Hari ini sedang malam-malam karena di luar gelap gulita, hanya bulan di sana berdiri dengan cantik. Matahari sedang pulang kerja, istirahat di rumahnya. Sementara aku belum tidur, mengetik-ngetikan jari di laptop ini. Mencoba menulis karena entah harus apa lagi, hanya memuaskan dorongan untuk menceritakan apa yang ingin diceritakan. Semoga saja terpuaskan, walau jujur aku dilahirkan bukan untuk jadi alat pemuas.

Malam ini ditemani musikalisai puisi dari Jalaluddin Rumi yang entah mengapa aku tiba-tiba saja mengetik hal itu di kolom Youtube, lalu ku-klik saja salah satu pilihan yang menampilkan dua orang piawai ini meracik puisi indah itu. Lirik-liriknya diambil dari Ghazal—semacam bentuk puisi Arab—Rumi nomor 1499, 1497, 1496. Kalian mesti mendengarkannya, kalau mau. Rasanya seperti di Timur Tengah sana, seperti apa namanya ... fatamorgana.

Aku jadi berpikir, berpikir apa saja. Berpikir bahwa mungkin Rumi dilahirkan memang untuk menjadi Rumi yang sebagaimana Rumi adanya, tetapi mengapa aku dilahirkan menjadi aku yang sebegini-begininya. Tapi oh, tapi aku berpikir lagi, aku ingat firman Allah yang Maha Baik Hati itu, “Sesungguhnya Aku telah menciptakan manusia dalam bentuk sebaik-baiknya!” Oh, ternyata begitu. Mungkin memang aku tidak pernah bisa menjadi seperti Rumi yang hebat sekali, tetapi walau sehebat apapun Rumi takkan pernah menjadi aku yang ngetik di depan laptop; yang pernah naik kereta api; yang pernah minum boba enak di Manisi.

Tapi tentunya, aku juga takkan pernah bisa menjadi Rumi yang puisinya dinyanyikan dua pria Iran itu dengan indah sekali. Yang puisi-puisinya banyak menginspirasi orang dengan berbagai cara yang puisi-puisi itu bisa berikan ke berbagai macam manusia dengan latar belakang yang berbeda-beda. Atau mungkin menjadi Rumi yang rela meninggalkan semuanya demi kecintaannya terhadap Kekasih Sejatinya, yang kuat menjalani rasa sakit dalam kerelaan dan keridhoan hati. Oh, aku sungguh enggak bisa kayaknya, engga kuat juga ... maklum kalau kata Ayah Pidi aku ini sejenis laki-laki penuh dosa (lapendos).

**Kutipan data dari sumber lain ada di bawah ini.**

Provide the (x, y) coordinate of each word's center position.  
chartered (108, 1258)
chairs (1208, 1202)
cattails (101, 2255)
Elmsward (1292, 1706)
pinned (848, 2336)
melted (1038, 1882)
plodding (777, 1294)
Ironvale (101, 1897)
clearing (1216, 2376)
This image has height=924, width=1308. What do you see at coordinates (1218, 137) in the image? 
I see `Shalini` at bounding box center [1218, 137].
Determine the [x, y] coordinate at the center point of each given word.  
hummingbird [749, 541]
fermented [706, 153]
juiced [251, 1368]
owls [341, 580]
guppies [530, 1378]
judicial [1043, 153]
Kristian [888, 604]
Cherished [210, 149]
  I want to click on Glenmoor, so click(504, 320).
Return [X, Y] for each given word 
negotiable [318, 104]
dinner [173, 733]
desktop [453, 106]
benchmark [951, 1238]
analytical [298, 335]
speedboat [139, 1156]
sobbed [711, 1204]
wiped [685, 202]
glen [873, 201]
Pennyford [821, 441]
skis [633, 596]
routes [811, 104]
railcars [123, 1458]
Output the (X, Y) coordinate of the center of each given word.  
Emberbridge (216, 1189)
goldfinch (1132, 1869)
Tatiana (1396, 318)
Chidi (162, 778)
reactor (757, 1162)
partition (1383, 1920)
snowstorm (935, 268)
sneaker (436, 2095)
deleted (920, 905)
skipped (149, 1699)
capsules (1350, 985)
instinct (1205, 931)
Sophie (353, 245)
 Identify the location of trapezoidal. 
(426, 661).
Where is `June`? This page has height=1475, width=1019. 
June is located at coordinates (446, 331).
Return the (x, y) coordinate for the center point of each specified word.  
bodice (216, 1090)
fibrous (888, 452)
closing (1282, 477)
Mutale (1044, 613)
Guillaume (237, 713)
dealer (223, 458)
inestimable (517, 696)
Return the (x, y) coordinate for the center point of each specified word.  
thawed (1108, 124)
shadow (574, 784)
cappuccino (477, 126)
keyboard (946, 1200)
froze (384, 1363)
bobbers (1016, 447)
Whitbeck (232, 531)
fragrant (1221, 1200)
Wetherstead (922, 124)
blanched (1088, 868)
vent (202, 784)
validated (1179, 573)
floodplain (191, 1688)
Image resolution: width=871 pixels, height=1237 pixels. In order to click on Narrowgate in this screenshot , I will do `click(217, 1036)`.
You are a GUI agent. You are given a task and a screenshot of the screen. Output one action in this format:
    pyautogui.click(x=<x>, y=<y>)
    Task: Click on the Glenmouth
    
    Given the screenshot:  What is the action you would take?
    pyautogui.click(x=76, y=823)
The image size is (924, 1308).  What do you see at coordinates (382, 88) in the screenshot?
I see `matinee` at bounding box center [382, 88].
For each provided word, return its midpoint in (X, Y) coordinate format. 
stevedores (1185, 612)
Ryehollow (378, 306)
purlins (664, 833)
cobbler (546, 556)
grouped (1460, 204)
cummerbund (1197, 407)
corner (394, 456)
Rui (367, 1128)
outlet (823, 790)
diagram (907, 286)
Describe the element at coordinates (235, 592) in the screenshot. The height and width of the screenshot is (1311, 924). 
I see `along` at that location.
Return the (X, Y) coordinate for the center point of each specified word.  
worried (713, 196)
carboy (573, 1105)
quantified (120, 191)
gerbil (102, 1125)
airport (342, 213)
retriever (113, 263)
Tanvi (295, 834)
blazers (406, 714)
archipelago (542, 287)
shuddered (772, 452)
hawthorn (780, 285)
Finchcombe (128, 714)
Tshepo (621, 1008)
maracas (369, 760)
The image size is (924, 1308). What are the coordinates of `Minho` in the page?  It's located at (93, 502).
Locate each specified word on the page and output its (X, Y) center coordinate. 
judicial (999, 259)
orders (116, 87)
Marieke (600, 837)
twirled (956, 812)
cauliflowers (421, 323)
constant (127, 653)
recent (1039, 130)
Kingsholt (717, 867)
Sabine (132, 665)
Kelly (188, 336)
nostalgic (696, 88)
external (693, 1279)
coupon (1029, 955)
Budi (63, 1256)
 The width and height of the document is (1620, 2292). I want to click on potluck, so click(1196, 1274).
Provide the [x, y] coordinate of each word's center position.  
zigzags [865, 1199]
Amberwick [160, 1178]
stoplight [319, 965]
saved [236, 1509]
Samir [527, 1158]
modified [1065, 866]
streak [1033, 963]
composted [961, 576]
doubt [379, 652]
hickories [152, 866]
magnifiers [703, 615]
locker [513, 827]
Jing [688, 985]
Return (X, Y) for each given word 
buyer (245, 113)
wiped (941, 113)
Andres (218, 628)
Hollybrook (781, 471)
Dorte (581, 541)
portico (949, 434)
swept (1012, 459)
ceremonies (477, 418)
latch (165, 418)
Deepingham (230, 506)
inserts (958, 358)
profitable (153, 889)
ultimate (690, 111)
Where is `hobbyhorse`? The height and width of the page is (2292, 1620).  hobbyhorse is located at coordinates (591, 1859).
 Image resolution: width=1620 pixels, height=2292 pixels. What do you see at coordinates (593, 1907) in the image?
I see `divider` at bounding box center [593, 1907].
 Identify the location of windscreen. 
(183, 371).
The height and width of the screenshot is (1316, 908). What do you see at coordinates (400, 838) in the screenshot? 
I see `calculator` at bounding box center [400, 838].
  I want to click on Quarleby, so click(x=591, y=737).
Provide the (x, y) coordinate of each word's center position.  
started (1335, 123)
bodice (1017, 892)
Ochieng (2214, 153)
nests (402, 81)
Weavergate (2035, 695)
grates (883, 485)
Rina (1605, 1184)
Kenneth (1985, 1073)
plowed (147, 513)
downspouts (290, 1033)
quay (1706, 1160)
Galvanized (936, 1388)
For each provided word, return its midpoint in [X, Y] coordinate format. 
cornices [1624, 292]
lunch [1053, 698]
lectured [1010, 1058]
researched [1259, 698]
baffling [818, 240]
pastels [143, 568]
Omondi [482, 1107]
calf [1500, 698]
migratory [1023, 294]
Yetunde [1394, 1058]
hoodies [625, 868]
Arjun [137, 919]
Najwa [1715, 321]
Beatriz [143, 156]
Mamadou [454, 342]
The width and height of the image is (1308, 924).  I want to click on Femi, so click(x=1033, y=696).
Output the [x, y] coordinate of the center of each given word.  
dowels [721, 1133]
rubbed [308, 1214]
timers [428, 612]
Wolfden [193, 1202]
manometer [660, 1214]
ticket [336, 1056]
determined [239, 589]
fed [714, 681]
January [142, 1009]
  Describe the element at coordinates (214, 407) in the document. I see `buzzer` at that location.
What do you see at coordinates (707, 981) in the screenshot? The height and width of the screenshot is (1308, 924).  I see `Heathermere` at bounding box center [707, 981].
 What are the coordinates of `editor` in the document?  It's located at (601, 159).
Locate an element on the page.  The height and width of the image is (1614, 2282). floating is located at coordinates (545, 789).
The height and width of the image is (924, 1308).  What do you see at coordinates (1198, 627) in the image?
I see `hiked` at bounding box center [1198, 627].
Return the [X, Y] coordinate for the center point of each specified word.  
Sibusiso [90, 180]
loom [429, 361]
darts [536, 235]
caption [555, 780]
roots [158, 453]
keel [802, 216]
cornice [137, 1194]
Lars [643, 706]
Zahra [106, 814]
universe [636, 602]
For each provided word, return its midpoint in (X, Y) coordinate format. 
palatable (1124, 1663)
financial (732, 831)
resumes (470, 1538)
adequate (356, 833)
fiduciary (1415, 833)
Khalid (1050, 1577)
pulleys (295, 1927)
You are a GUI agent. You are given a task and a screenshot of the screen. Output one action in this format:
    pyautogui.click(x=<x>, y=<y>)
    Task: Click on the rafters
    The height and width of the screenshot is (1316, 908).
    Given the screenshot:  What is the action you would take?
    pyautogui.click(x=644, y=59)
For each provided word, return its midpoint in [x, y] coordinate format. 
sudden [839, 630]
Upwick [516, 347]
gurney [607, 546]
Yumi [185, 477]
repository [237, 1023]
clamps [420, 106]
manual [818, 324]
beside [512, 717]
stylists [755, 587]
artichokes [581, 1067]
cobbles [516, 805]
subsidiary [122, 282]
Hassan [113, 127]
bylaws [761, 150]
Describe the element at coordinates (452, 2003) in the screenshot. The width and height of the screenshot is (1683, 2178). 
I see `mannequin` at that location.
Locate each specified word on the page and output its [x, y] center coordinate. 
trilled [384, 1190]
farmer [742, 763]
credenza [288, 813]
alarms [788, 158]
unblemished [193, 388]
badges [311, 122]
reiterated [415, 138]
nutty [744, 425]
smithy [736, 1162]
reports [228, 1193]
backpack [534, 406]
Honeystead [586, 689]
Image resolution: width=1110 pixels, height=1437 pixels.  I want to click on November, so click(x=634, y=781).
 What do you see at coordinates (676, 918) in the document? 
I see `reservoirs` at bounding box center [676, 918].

Aku takkan pernah bisa menjadi Rumi, ya Allah. Rumi adalah Rumi yang pernah hidup di zaman dahulu, jauh sebelum aku dilahirkan ke bumi ini. Rumi adalah yang terus-menerus bertasbih mengingat-ingat diri-Mu dalam syair-syairnya yang sedang kudengarkan ini, yang selalu menari-nari berputar merayakan kehidupan yang penuh akan cinta-Mu ini. Rumi adalah ia yang terus-menerus mengetuk pintu-Mu, lalu ternyata ia sadar bahwa selama ini yang ia ketuk adalah pintu dirinya sendiri. Oh ya Allah, kalau memang kau sedekat urat nadi, kalau kau memang sedekat itu denganku, bolehkah aku bertanya? Oh ya Allah, ini sudah tengah malam, bolehkah aku bertanya?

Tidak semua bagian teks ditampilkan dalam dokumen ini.